Another aspect that sets the archive apart from others is its loose content policy. While the site is still drawing a line on some content – explicit material of real minors, outright plagiarism – almost all fanwork is allowed. The only major requirement is that users must flag entries that contain rape/non-cheating, graphic violence, the death of a protagonist, or underage content (alternatively, authors can simply flag “Creator chose not to archive warnings”). But as long as it’s properly labeled, it’s probably allowed, “no matter how horrible, disgusting, or poorly written, we personally may find that Content” according to the site’s terms of service.

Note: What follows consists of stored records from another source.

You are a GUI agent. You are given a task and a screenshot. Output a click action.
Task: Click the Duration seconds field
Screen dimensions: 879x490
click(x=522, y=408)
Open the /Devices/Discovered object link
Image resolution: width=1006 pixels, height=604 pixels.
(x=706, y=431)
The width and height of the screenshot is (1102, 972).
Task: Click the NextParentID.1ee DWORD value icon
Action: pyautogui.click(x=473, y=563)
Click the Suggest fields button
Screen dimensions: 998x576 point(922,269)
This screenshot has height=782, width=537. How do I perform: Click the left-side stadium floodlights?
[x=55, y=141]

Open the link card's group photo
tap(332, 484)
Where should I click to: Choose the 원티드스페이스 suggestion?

This is a policy that has been both praised and criticized. But one reason for AO3’s hands-off philosophy is that fanfiction has historically faced a lot of resistance and censorship. For example, Fanfiction.net (FF.net), one of the first major fanfiction sites on the web, banned all work based on anything, Interview with a Vampire author Ann Rice after she reportedly threatened legal action. (The law regarding fanfiction is unclear, but OTW considers non-commercial transformative works to be subject to “fair use.”) In 2002, FF.net began implementing a strict “no NC-17 content” policy. Then, in 2012, the site famously removed a large number of stories supposedly considered too mature. This move has become widespread. Cleaning FF.Net fans, and this raised concerns about the potentially disproportionate impact on slash (same-sex fic) writers.